At it’s heart, this is a buddy movie. Max is a happy dog, with a strong relationship with his human. All around him. other pets live their lives – working with their humans, but also working together on a level humans are simply too simple to understand. Enter Duke. He’s a big, lovable, shaggy dog – but he’s coming into Max’s home, and Max is none too happy. Duke, fresh from the Pound, has no interest in going back, and he finagles his way into their master’s heart while making Max look like the bad dog. But when push comes to shove, when Max becomes alienated and thrown out, it’s Duke that comes to his rescue – and Max that must overcome his prejudice to find his – dogmanity? – and come to Duke’s aid in his hour of need.
The film has a wonderful cast of supporting characters, from Chloe the diet-challenged cat, to Gidget the dog sick with unrequited love, from Tattoo the tattooed pig used for tattoo practice (how many times can I say tattoo in one sentence?), to beyond loyal pug Mel (you’ve seen him in the PetSmart ads), every pet has its place, and adds to the overall experience of the movie. The primary conceit of the film is a battle between those animals that agree to be pets, colluding with human mastery, versus those animals that have broken free from human mastery/dependency, led by Snowball the unbelievably cute-yet-psychotic rabbit Snowball.
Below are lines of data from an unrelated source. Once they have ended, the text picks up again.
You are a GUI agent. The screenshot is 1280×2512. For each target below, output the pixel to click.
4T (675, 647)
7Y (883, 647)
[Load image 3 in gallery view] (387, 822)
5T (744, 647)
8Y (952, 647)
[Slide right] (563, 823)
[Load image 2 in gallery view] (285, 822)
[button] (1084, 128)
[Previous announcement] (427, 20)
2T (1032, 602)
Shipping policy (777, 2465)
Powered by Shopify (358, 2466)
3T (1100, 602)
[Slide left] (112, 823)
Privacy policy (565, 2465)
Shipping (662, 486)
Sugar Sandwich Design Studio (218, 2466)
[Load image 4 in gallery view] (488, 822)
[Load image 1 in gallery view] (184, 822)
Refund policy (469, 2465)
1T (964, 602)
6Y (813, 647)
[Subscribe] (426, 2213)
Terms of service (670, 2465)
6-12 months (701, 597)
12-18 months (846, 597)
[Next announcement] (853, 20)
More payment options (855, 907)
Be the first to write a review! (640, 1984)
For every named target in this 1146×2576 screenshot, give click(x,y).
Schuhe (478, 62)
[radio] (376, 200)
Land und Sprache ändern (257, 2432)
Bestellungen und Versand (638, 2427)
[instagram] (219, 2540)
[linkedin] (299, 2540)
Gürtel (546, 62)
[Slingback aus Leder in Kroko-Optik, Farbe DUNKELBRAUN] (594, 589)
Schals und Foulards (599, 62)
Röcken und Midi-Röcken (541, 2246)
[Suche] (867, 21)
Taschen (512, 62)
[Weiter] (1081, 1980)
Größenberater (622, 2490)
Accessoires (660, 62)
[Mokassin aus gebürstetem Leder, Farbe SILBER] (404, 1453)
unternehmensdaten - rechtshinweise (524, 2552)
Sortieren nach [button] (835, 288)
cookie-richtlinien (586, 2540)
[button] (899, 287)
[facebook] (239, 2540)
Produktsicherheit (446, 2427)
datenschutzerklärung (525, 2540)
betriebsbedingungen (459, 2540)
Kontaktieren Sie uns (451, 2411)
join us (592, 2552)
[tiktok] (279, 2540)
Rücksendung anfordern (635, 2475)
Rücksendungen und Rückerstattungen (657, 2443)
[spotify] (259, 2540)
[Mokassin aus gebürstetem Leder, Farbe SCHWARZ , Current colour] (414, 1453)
Yes, there are predictable moments, but these are the kind of predictable moments that your typical six-year-old will watch, get, and then feel a sense of accomplishment as they realize that they’ve understood something before it’s happened. In that sense, here’s a movie that will help to encourage your child’s sense of confidence and accomplishment. It’s not the best movie in the history of movies – or even in the last couple of years of animated film – but it is something that children and their parents will be able to enjoy together. Parents will especially like the sausage factory montage – it’s a dreamlike sequence that feels like a call-out to The Big Lebowski‘s bowling and dancing girls scene. Overall, despite it’s tendency toward predictability, it is a movie worth watching.
Steve’s Grade: B
A good bit of fun from the producers of the Despicable Me movies, that presents a story that addresses friendship and loyalty using language that kids and adults will sympathize with.